TASK STATEMENT: Look through the records below, and copy out every line that holds the string "button".

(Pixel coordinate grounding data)
++++++++

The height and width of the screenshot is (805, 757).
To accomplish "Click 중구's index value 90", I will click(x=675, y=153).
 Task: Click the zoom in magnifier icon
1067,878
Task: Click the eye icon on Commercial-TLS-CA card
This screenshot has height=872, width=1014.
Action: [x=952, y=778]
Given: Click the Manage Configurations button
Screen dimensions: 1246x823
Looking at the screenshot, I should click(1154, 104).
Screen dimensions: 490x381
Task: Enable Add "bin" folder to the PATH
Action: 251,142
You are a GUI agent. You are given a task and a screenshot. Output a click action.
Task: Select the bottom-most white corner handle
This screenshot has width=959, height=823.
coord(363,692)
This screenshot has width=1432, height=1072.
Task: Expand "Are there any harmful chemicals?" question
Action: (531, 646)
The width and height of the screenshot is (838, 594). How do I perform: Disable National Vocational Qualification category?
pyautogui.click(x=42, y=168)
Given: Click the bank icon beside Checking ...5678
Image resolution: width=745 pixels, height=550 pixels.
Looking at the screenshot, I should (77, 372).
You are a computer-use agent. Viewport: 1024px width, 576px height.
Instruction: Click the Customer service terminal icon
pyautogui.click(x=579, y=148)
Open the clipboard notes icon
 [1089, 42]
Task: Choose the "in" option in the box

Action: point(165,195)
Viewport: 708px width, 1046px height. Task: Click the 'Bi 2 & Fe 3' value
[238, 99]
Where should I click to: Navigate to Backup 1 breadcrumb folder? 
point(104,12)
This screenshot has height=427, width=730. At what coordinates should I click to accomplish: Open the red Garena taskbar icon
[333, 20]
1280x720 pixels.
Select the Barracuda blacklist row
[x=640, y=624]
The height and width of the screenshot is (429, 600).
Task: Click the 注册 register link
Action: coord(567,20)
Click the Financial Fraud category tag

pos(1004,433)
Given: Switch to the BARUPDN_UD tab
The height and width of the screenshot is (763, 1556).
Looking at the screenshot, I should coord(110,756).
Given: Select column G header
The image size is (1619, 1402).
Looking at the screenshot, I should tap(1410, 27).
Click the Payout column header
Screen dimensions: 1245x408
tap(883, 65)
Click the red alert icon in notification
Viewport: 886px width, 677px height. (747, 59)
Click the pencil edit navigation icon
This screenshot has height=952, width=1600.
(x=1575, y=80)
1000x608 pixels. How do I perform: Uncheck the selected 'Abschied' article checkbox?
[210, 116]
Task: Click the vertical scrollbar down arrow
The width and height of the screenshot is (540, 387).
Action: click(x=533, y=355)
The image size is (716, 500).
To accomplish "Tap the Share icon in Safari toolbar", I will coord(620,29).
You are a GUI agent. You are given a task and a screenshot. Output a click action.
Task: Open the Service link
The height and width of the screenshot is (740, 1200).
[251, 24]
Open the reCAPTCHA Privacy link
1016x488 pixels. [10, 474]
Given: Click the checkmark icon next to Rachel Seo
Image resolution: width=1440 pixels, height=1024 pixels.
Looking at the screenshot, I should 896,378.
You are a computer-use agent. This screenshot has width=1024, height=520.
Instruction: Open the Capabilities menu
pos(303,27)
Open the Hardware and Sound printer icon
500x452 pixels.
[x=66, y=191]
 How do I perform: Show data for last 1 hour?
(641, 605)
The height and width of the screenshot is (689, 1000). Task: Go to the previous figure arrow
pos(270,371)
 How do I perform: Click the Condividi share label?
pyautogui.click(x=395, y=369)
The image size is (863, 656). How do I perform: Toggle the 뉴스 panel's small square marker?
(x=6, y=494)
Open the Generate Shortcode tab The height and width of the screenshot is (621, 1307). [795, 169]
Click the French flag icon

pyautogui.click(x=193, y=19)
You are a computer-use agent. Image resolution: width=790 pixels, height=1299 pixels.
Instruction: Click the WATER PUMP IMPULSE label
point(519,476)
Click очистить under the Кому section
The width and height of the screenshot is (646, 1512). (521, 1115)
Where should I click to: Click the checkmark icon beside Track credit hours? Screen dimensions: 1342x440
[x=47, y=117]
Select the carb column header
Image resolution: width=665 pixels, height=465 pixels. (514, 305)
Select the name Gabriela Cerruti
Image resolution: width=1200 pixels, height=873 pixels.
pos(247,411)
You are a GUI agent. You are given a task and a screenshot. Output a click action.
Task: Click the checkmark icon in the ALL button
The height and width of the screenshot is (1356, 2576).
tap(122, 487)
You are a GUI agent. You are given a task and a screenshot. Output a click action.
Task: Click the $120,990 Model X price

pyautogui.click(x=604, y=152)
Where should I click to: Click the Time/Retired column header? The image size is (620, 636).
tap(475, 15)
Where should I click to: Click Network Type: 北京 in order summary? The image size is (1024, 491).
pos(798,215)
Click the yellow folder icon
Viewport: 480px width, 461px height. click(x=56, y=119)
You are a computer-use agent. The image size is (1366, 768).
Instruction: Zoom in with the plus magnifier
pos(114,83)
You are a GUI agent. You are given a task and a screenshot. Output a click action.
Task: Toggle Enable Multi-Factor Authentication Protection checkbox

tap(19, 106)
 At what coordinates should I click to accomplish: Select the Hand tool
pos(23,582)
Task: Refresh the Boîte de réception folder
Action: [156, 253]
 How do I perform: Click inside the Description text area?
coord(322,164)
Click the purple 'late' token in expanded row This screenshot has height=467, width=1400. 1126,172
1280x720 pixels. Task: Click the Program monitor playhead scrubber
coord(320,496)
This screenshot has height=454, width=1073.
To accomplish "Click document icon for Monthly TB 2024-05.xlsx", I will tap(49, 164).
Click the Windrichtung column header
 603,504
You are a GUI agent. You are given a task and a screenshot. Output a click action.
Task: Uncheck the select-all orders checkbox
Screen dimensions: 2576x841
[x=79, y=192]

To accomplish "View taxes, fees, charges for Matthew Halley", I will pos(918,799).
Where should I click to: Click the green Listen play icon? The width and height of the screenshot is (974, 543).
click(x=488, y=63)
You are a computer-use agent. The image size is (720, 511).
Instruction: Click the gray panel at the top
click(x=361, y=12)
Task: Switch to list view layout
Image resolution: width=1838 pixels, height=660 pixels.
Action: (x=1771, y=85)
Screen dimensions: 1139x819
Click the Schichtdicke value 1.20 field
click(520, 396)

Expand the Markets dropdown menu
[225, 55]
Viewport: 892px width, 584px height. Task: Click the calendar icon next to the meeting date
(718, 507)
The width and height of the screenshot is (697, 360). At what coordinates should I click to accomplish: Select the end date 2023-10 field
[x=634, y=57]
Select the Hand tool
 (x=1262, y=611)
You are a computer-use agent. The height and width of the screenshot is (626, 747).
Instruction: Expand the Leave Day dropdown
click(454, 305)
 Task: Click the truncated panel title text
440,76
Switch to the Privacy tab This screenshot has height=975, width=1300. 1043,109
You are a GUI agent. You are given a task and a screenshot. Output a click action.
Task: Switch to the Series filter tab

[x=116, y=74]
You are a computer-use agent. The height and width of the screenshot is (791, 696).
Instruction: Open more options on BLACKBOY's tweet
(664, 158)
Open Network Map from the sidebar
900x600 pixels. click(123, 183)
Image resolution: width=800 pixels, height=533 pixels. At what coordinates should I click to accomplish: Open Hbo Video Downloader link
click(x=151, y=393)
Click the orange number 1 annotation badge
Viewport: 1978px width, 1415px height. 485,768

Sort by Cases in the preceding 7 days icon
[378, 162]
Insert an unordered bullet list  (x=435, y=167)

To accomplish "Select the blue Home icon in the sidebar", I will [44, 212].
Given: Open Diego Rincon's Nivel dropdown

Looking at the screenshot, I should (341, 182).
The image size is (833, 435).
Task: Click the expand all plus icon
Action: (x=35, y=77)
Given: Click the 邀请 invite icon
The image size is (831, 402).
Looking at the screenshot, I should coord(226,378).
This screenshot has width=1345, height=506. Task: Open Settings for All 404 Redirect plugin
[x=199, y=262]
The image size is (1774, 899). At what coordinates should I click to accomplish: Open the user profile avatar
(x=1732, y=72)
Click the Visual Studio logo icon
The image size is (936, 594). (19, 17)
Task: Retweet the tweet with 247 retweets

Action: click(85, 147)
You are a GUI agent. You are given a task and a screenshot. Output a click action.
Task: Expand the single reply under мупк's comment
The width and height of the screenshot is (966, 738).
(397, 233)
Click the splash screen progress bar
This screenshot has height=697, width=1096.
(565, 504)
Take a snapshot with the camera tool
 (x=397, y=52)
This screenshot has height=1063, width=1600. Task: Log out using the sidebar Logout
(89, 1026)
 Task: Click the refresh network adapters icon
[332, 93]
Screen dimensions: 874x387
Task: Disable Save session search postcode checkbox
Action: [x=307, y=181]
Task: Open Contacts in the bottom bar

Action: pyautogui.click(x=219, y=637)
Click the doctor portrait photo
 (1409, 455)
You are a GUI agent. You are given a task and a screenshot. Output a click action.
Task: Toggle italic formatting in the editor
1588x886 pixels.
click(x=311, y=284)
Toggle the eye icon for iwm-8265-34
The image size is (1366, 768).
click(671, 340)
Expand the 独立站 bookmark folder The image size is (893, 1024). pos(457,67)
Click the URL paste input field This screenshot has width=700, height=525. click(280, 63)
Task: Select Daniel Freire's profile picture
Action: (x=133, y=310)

++++++++

TASK ANSWER:
Given: Click the Manage Configurations button
Task: Click the checkmark icon in the ALL button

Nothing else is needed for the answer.